Here’s a link to the ATK YouTube demo


----------



## Andy M. (Jun 10, 2018)

Everyone seems to have their own foolproof method for hard 'boiling' eggs.  Check this out: https://www.seriouseats.com/recipes/2009/10/perfect-boiled-eggs-recipe.html


----------



## Cheryl J (Jun 10, 2018)

Here's a lively thread on the subject, from a few years ago 
http://www.discusscooking.com/forums/f22/the-last-word-on-hard-cooked-eggs-93641.html


----------



## JustJoel (Jun 10, 2018)

Andy M. said:


> Everyone seems to have their own foolproof method for hard 'boiling' eggs.  Check this out: https://www.seriouseats.com/recipes/2009/10/perfect-boiled-eggs-recipe.html


I’m sure everyone does have their little trick. That’s what’s fun about cooking! 
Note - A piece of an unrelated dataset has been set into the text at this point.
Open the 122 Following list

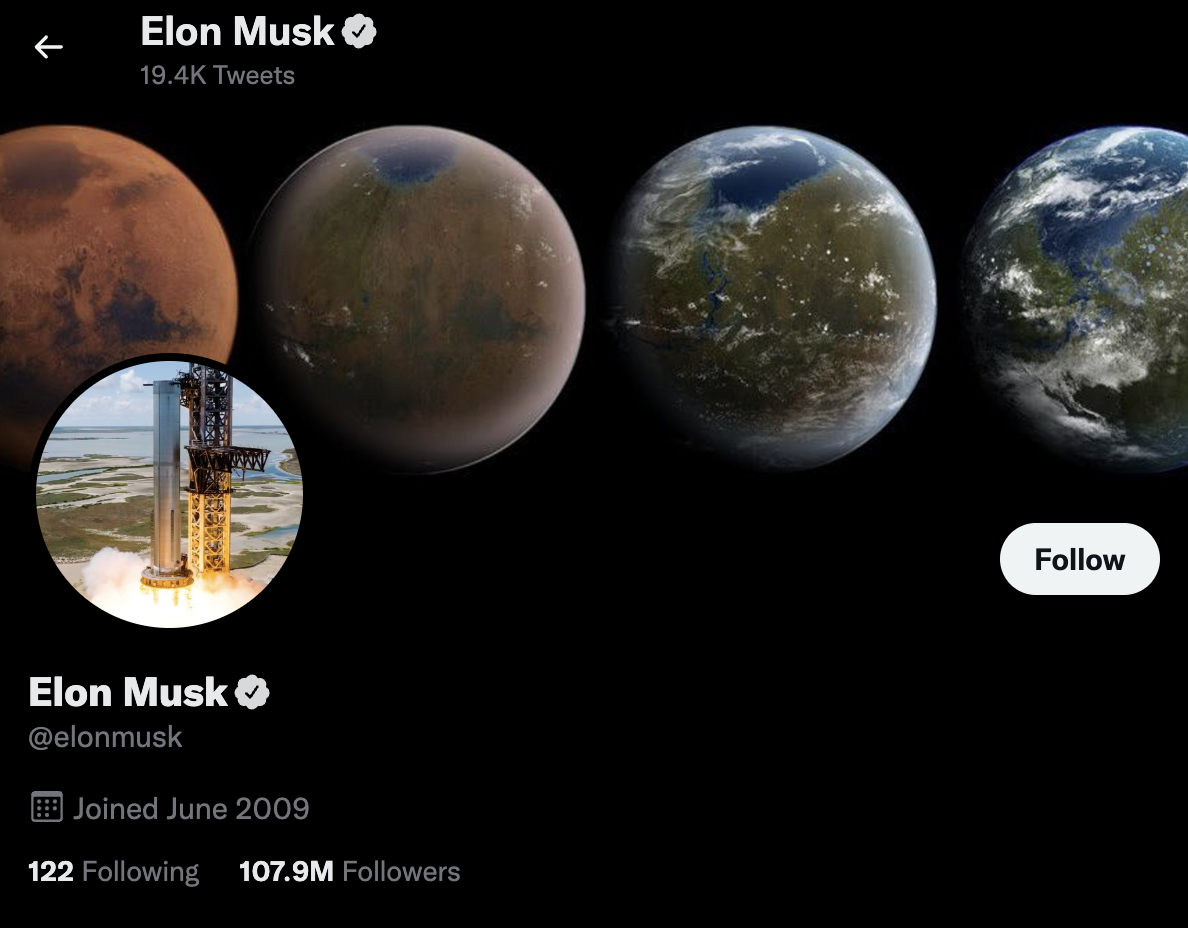[114, 871]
I’ve tried this method, and struggled to get the shells off. If you scroll down the page, there’s a link for steamed eggs!


----------



## Kayelle (Jun 10, 2018)

Haaa Haaaa. 



I have the perfect method, and I'm not telling.


----------



## Cooking Goddess (Jun 10, 2018)

Cheryl J said:


> Here's a lively thread on the subject, from a few years ago
> http://www.discusscooking.com/forums/f22/the-last-word-on-hard-cooked-eggs-93641.html


You beat me to it, *Cheryl*!  I did remember doing a deep dive on the subject before I started that thread.



JustJoel said:


> ...(I’ve also learned that overcooked boiled eggs can be poisonous!)...


Um, if that were true, I would not have made it out of my teens. 
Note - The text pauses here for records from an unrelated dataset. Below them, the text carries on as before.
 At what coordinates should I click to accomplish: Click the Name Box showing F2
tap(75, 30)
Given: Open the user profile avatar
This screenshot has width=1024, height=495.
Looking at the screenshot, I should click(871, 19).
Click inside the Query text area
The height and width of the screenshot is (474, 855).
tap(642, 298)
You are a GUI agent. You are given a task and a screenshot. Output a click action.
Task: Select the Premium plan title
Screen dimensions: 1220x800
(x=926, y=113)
..."And if you’re wondering, aside from not being terribly aesthetically pleasing, it is perfectly safe to eat this green part of the yolk."...


----------



## medtran49 (Jun 10, 2018)

I use a modified Julia Child technique.  Cover eggs with water, bring to a boil in a covered saucepan on high.  Immediately remove from heat, let stand for 10-12 minutes depending on how "hard boiled" you want them, drain and replace with cold tap water twice, let cool.  Perfect hard boiled eggs, no green rim every time.  You can also soft boil, timing starting at 6 minutes.

After cooling, drain water, shake, rattle and roll eggs in pan to crack shells, fill pan with water to cover, let stand for a few, then peel.  Comes off clean to nearly clean every time depending on age of egg.


----------



## GotGarlic (Jun 10, 2018)

JustJoel said:


> (I’ve also learned that overcooked boiled eggs can be poisonous!).
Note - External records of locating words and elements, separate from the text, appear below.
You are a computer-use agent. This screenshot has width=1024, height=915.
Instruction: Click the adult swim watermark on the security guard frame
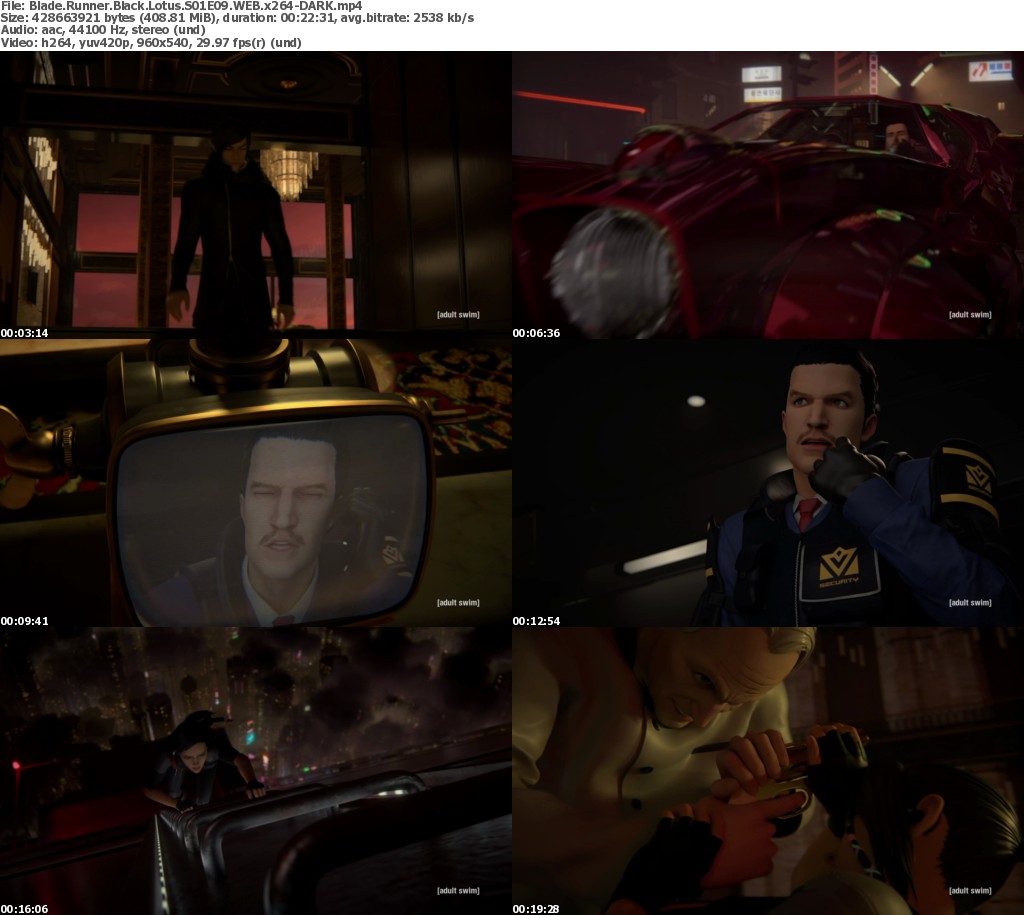coord(970,603)
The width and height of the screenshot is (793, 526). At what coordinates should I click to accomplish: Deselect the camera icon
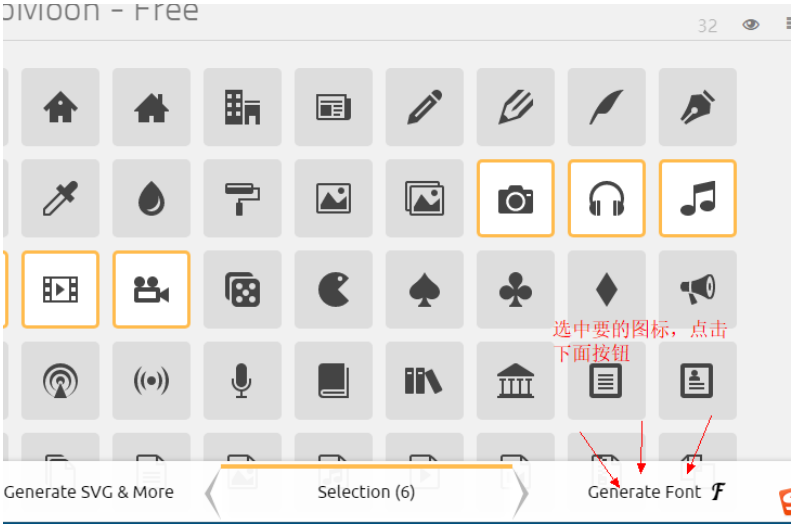coord(515,198)
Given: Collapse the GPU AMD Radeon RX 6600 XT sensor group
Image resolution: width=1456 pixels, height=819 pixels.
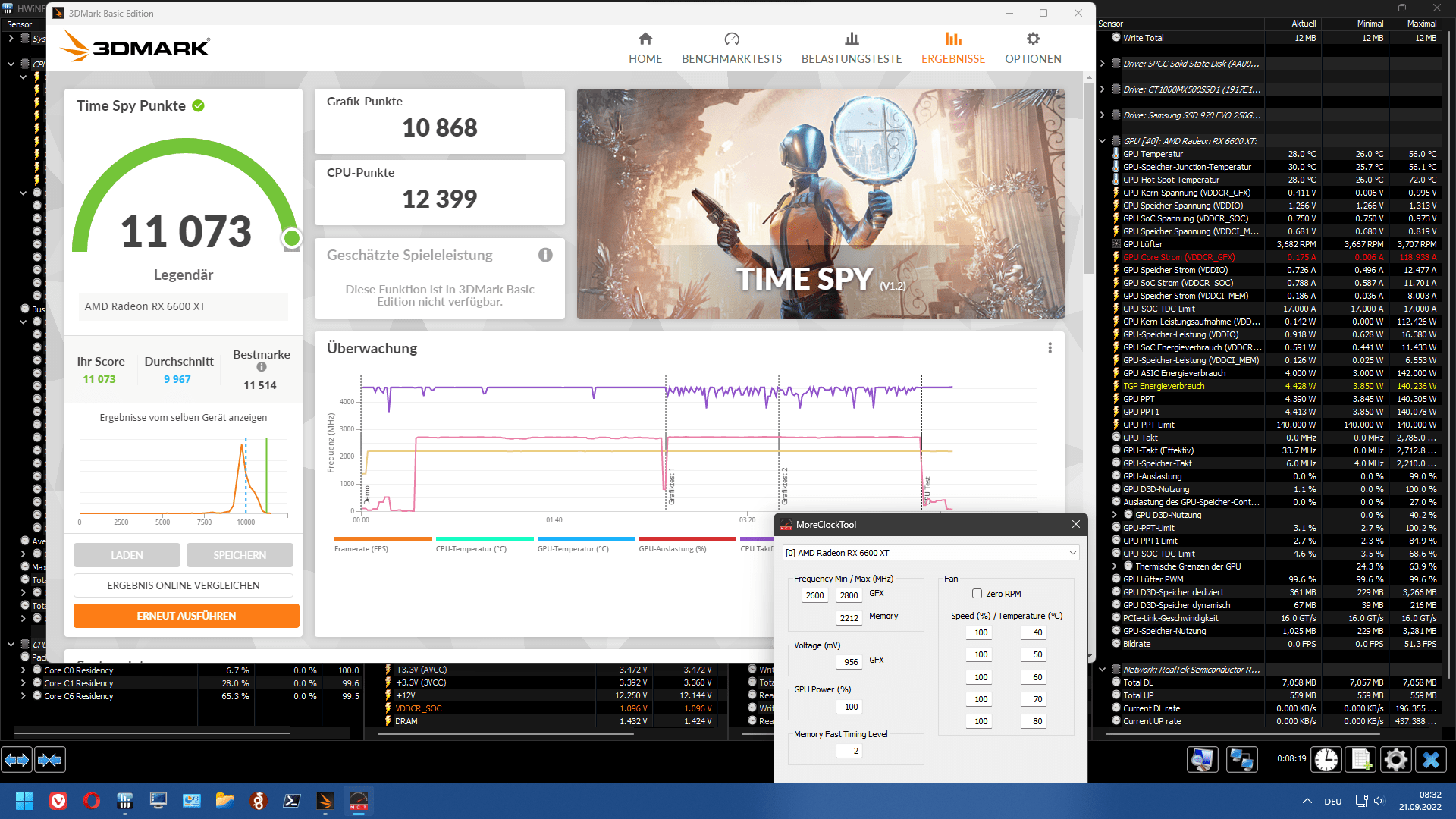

I would *really* like to see your source for that.


----------



## JustJoel (Jun 10, 2018)

GotGarlic said:


> I would *really* like to see your source for that.


Here’s the link to the article: https://io9.gizmodo.com/when-you-overcook-eggs-you-turn-them-into-chemical-wea-1682497376


----------



## JustJoel (Jun 10, 2018)

GotGarlic said:


> I would *really* like to see your source for that.


I must admit, that I read that article with a bit of skepticism. I too would have been dead before I was 20 if it were completely true. The internet is a vast source of information, bound to be a lot of _mis_information, too!


----------



## Andy M. (Jun 10, 2018)

Sounds like the more you overcook an egg the less hydrogen sulfide there is as it changes to iron sulphide. 

 Besides, you’d probably have to eat a thousand eggs a day for it to have an effect.


----------



## GotGarlic (Jun 10, 2018)

JustJoel said:


> I must admit, that I read that article with a bit of skepticism. I too would have been dead before I was 20 if it were completely true. The internet is a vast source of information, bound to be a lot of _mis_information, too!


Yeesh, I really hope so because it's full of red flags that indicate it's not to be trusted.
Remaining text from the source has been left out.